### TEXT EXCERPT
******

B.C. shellfish industry reels as norovirus sickens hundreds
The head of British Columbia's shellfish growers says the industry has been stunned by a mysterious norovirus that has forced the closure of seven coastal oyster farms and
The Canadian Press
The head of British Columbia's shellfish growers says the industry has been stunned by a mysterious norovirus that has forced the closure of seven coastal oyster farms and made hundreds of Canadians ill.
Darlene Winterburn says the cause of the norovirus has not been determined, but officials and scientists are examining a range of possibilities including a sewage leak.
Winterburn, executive director of B.C.'s Shellfish Growers Association, says they need to find the cause quickly, because the alternative could be devastating for the industry.
She says the far reach of the outbreak, which has been reported from oyster farms along much of the coast of Vancouver Island, is especially troubling.
Winterburn says more than 300 illnesses have been reported in B.C., Alberta, and Ontario from people eating raw or under cooked oysters that are linked to the B.C. oyster farms.
Noroviruses are highly contagious and cause gastroenteritis in people, which includes flu-like symptoms and diarrhea and vomiting.
The Public Health Agency of Canada says no deaths have been reported as a result of the outbreak, but cited 201 cases in B.C., 40 in Alberta and 48 in Ontario from December 2016 to February 2017.

******

### REQUIREMENT A
From the norovirus article above, set down the part that opens with the words containing "Noroviruses are highly" and closes with "to February 2017.", copying it word for word.
### REQUIREMENT B
Name every province where the norovirus article says illnesses were reported.

### MATERIAL PROVIDED
******

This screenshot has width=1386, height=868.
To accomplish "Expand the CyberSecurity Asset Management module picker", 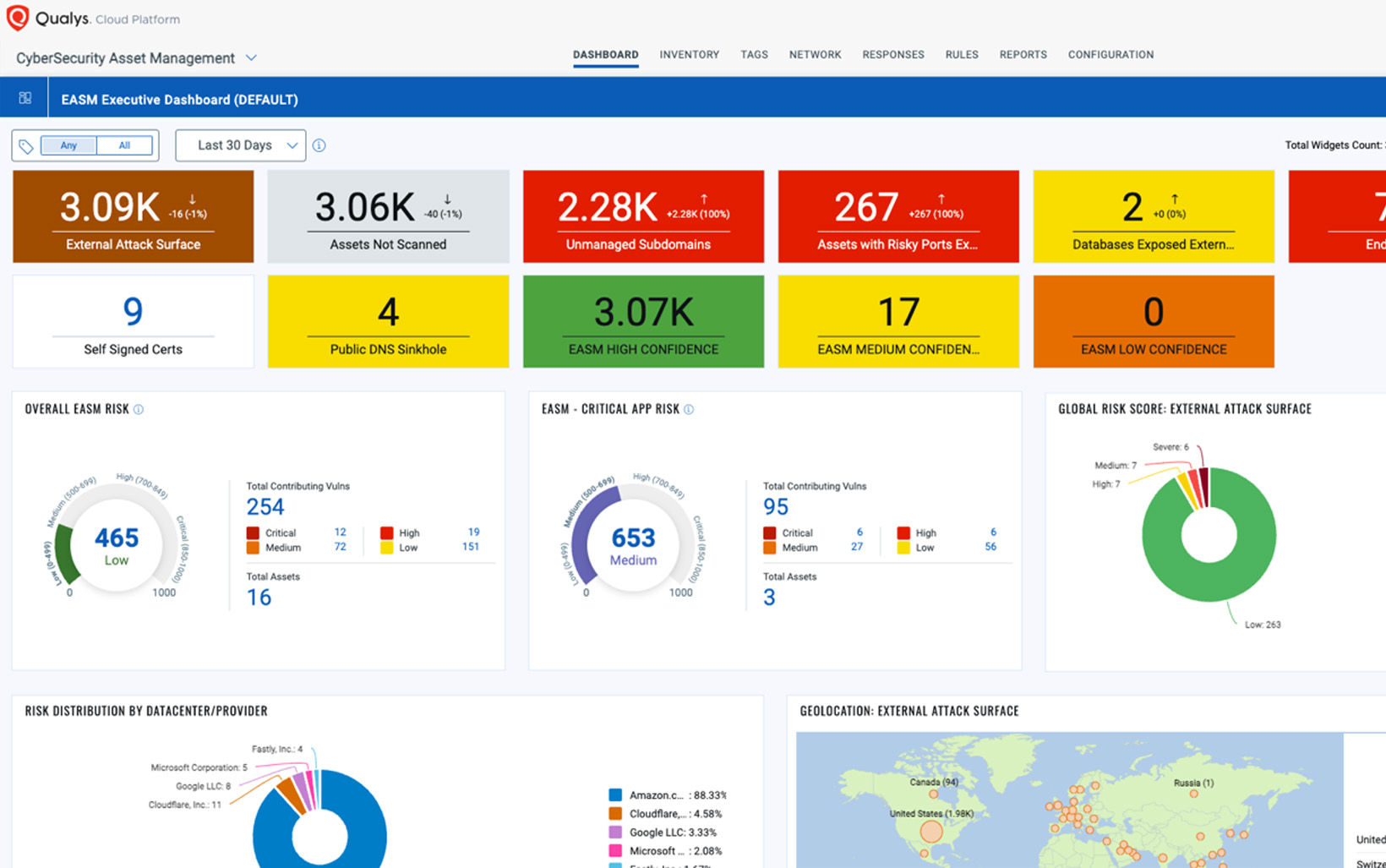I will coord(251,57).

******

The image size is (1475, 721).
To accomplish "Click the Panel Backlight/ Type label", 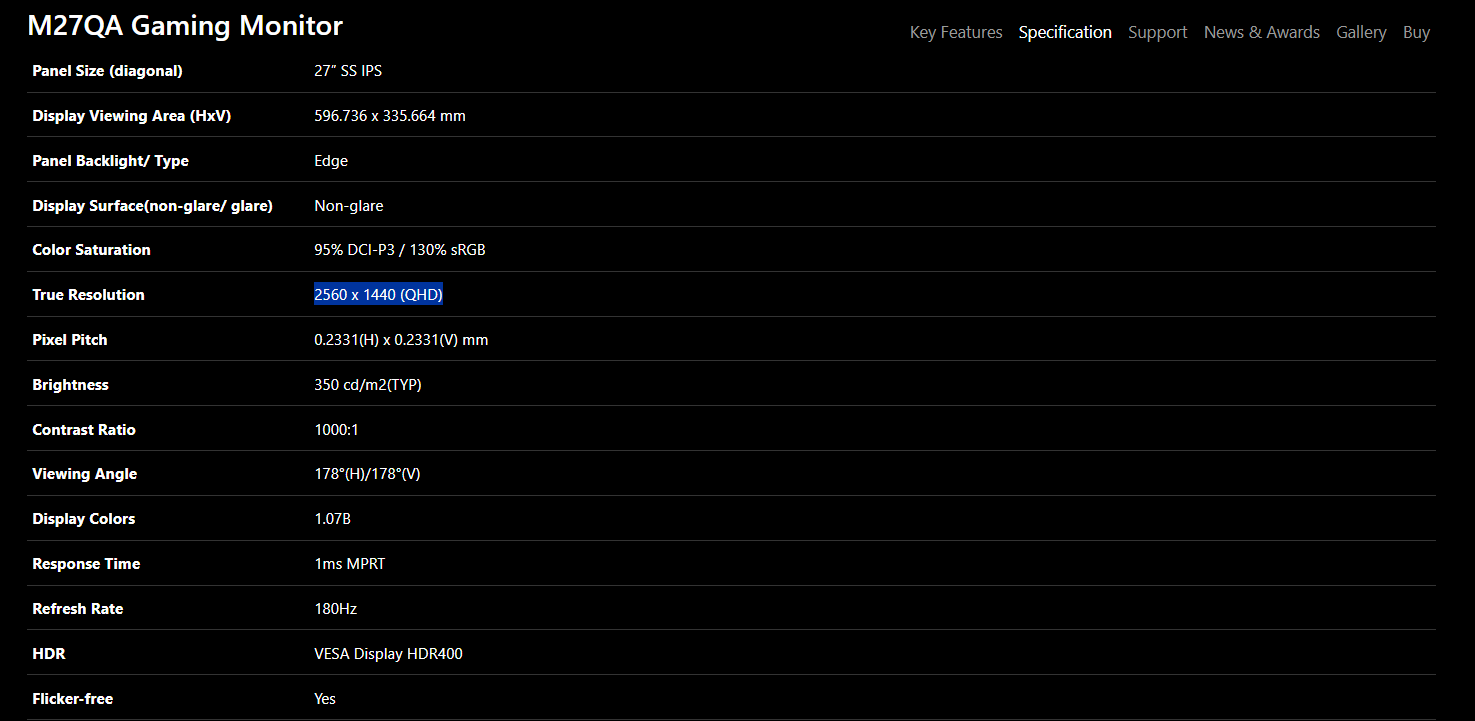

******

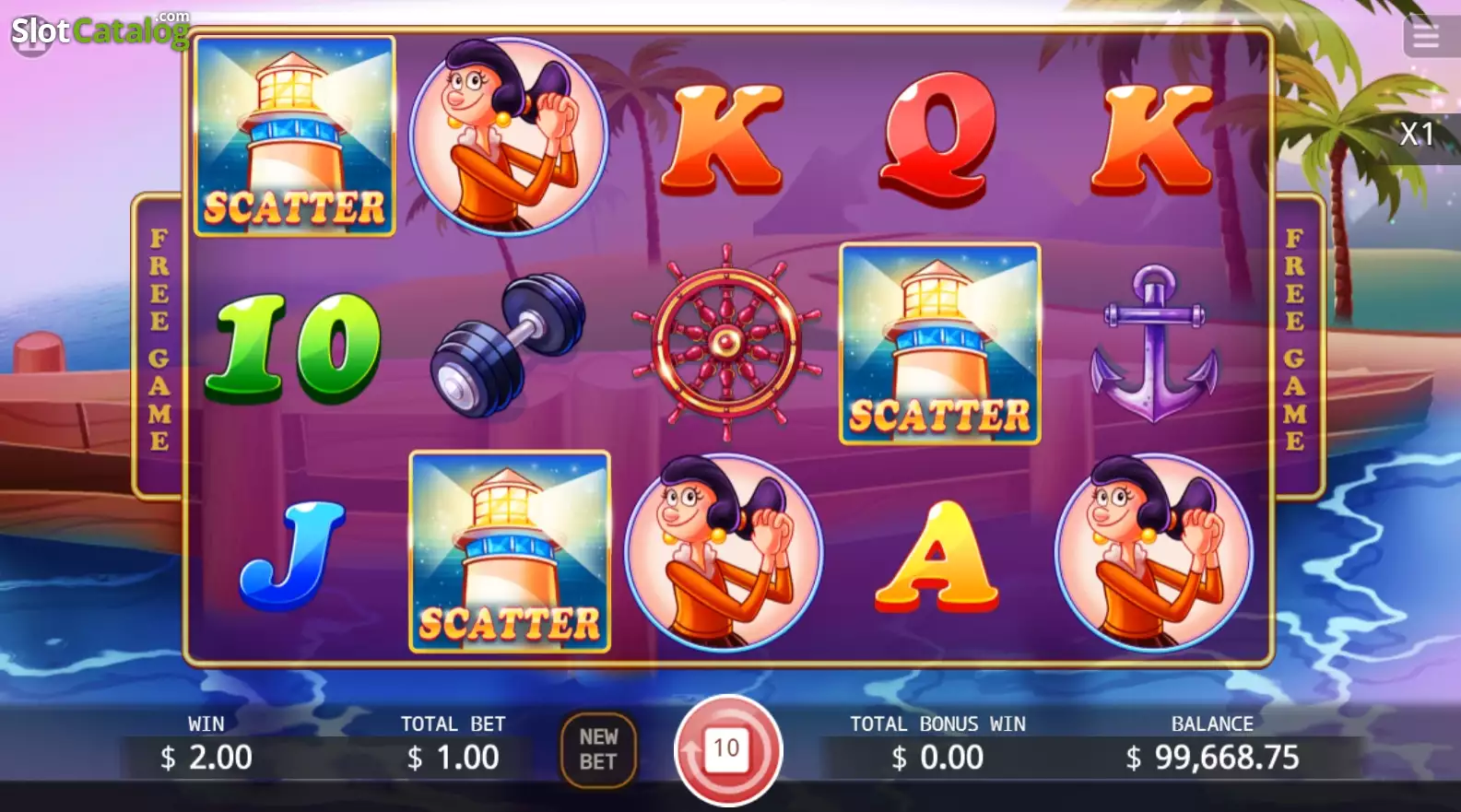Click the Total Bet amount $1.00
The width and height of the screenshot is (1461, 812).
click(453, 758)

******

### RESPONSE A
Noroviruses are highly contagious and cause gastroenteritis in people, which includes flu-like symptoms and diarrhea and vomiting.
The Public Health Agency of Canada says no deaths have been reported as a result of the outbreak, but cited 201 cases in B.C., 40 in Alberta and 48 in Ontario from December 2016 to February 2017.

### RESPONSE B
British Columbia (B.C.), Alberta, Ontario